Machine Learning Infrastructure Engineer

United States, New York
Permanent
Job ID: 2486

Job Description


[Up to c. $375k Comp Package | Office-Led Working]


Role Overview

We’re working with a leading global investment firm investing heavily in its AI capability, particularly across generative AI and advanced machine learning use cases. This position sits within a specialist engineering group responsible for building and evolving the platforms that enable large-scale model development and deployment. This is a highly technical role focused on enabling ML teams to operate effectively in production.
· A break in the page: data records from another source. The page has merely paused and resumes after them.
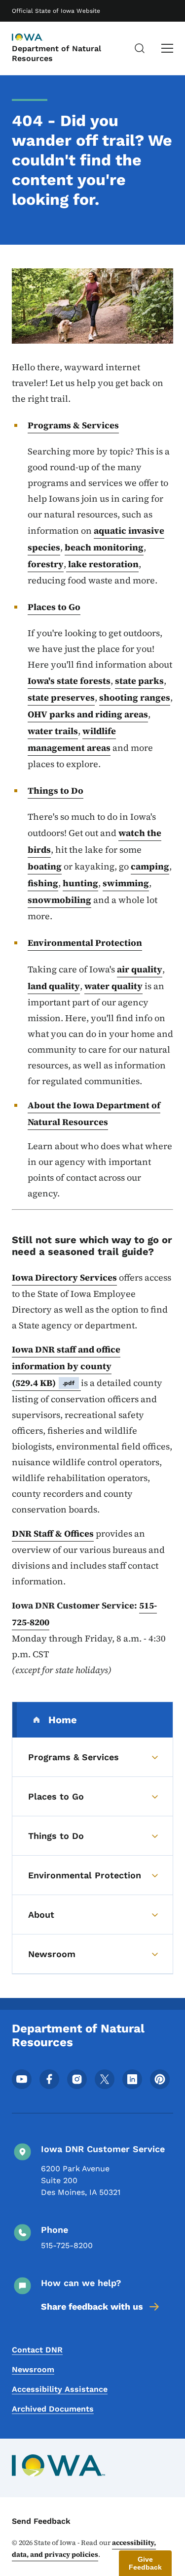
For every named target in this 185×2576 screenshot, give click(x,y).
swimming (126, 883)
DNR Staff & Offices (53, 1533)
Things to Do (55, 790)
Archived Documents (53, 2409)
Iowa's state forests (69, 681)
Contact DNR (37, 2349)
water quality (113, 986)
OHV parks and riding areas (88, 714)
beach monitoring (104, 547)
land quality (54, 986)
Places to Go (54, 607)
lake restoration (102, 564)
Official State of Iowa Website (56, 10)
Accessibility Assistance (60, 2389)
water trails (53, 731)
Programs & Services (73, 425)
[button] (145, 2563)
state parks (139, 681)
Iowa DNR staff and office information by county (66, 1366)
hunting (80, 883)
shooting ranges (134, 697)
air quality (139, 969)
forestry (46, 564)
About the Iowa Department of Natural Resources (94, 1113)
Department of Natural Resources (56, 53)
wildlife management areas (72, 739)
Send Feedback (41, 2521)
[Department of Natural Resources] (36, 37)
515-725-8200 (67, 2245)
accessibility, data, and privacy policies (84, 2548)
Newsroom (33, 2369)
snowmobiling (59, 900)
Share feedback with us (92, 2306)
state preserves (61, 697)
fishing (43, 883)
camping (150, 866)
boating (45, 866)
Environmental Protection (85, 942)
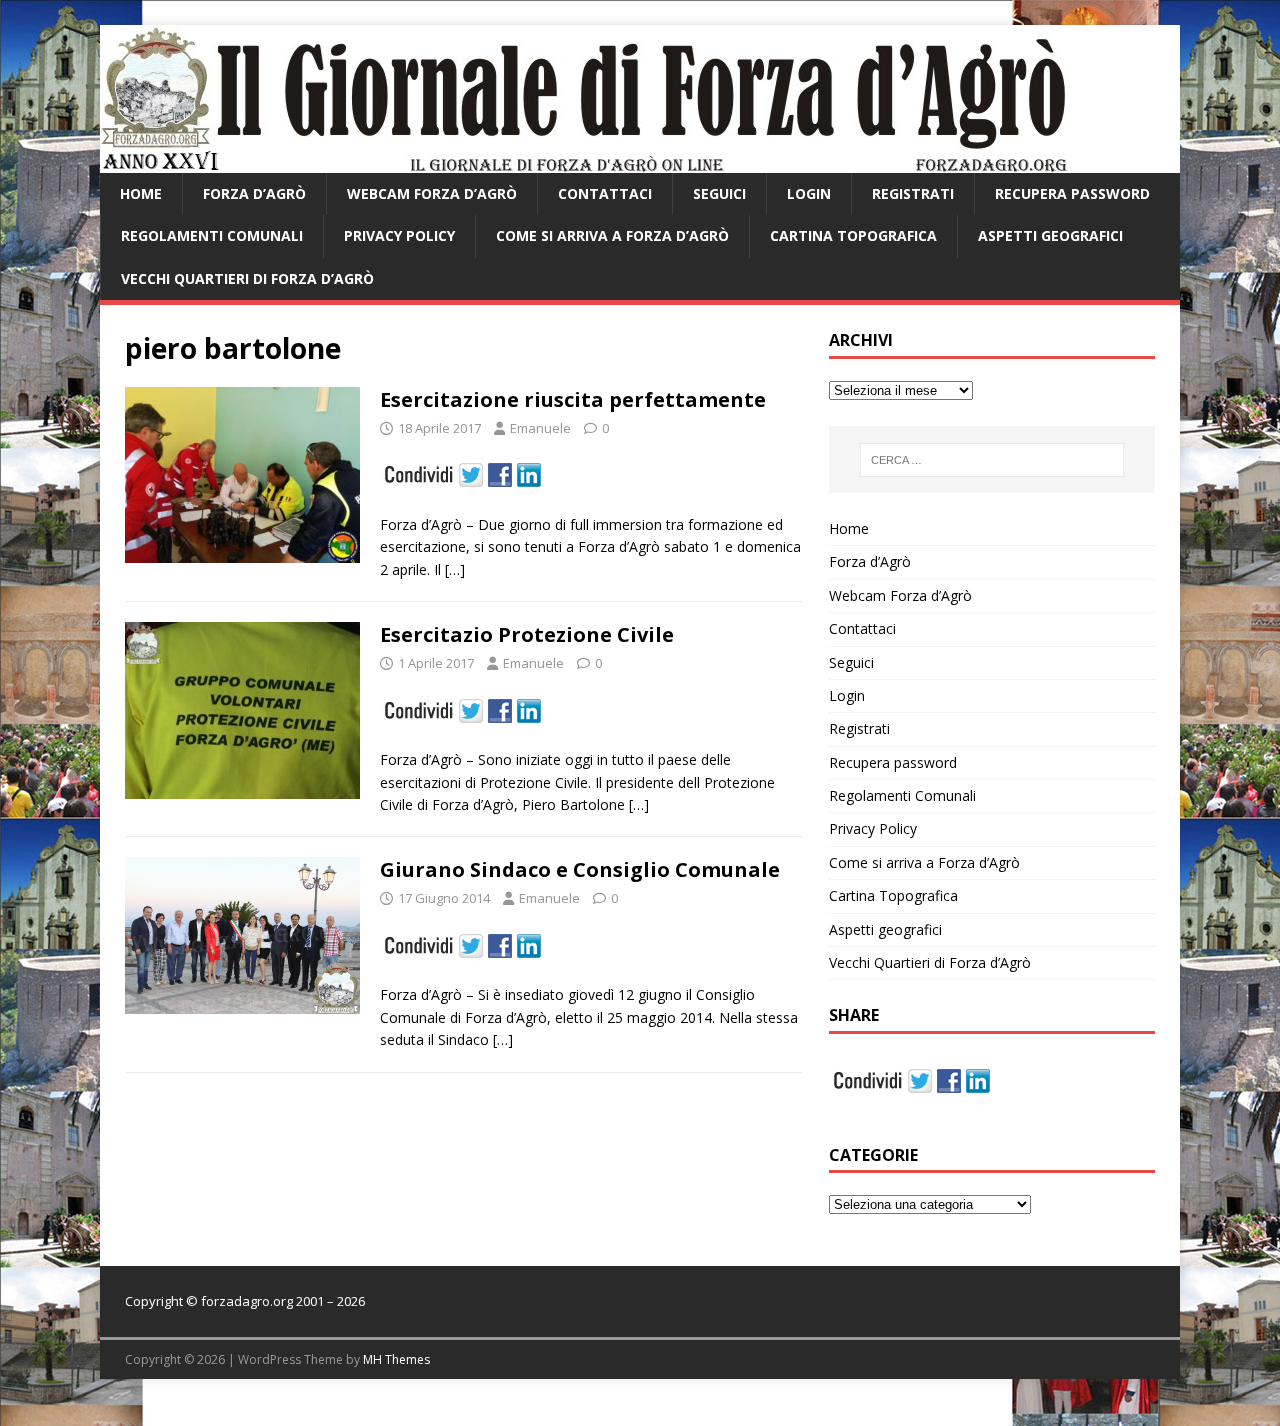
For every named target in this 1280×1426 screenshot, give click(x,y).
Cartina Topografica (853, 235)
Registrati (913, 193)
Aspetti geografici (1050, 235)
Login (809, 193)
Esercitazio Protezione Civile (527, 634)
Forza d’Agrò (254, 193)
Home (141, 193)
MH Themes (396, 1359)
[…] (455, 569)
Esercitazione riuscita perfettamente (573, 399)
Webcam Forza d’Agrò (432, 193)
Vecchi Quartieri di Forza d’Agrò (247, 278)
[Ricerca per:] (992, 460)
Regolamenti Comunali (212, 235)
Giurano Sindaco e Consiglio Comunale (580, 869)
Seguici (719, 193)
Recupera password (1072, 193)
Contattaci (605, 193)
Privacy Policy (399, 235)
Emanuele (540, 428)
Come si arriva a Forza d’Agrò (612, 235)
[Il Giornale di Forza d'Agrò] (583, 161)
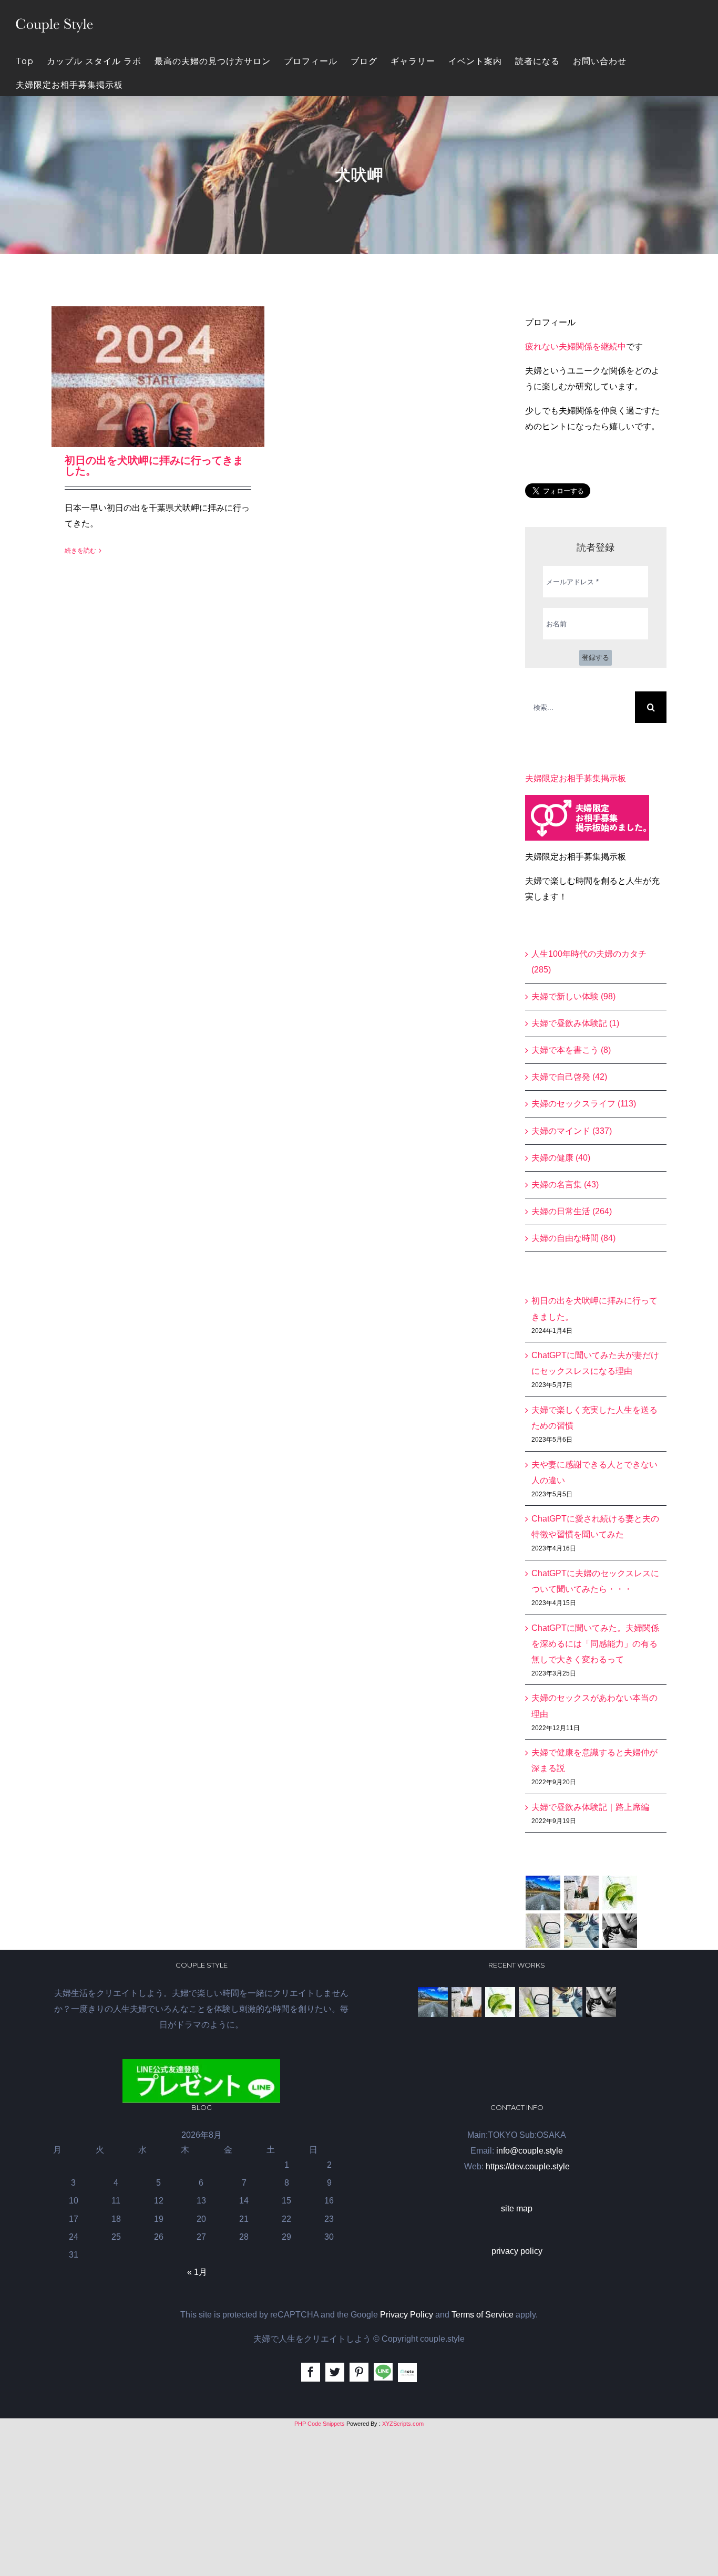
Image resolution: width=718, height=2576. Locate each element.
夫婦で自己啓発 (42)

You’ll work closely with researchers and engineers to ensure that training, experimentation, and inference can run at scale - reliably, efficiently, and with clear visibility across both cloud and on-premise environments...


Key Responsibilities

  • Build and evolve the underlying infrastructure that supports compute-intensive ML and GenAI workloads
  • Develop systems that handle model training, evaluation, inference, and data preparation at scale
  • Work alongside ML practitioners to improve runtime efficiency, resource utilisation, and model responsiveness
  • Create and maintain deployment pipelines and environment provisioning using modern automation and orchestration approaches
  • Introduce robust monitoring and visibility across compute workloads, with a focus on performance and cost transparency
  • Assess emerging tools, platforms, and hardware options to enhance system capability and scalability
  • Improve system resilience through automation, better operational processes, and performance tuning
  • Diagnose and resolve bottlenecks across distributed compute environments
  • Contribute to internal standards, documentation, and platform best practices


What You’ll Bring…

  • 3-8 years’ experience in infrastructure engineering, platform engineering, or systems-focused roles supporting data or ML workloads
  • Strong grounding in distributed architecture and container-based environments (e.g. Kubernetes)
  • Experience working with major cloud providers (AWS, GCP, or Azure) in production settings
  • Familiarity with tooling used in ML ecosystems (such as orchestration frameworks, experiment tracking, or IaC solutions)
  • Solid programming ability in Python, plus exposure to a lower-level or performance-oriented language (e.g. Go, C++, Rust)
  • Experience supporting or optimising machine learning workloads in production environments
  • Strong troubleshooting skills, particularly around performance and scaling challenges
  • Exposure to monitoring and observability practices within high-throughput systems
  • (Preferred) Experience with advanced ML workloads such as reinforcement learning or large-scale experimentation platforms
  • (Preferred) Background in performance-critical environments (e.g. financial systems, large-scale platforms, or research compute)


...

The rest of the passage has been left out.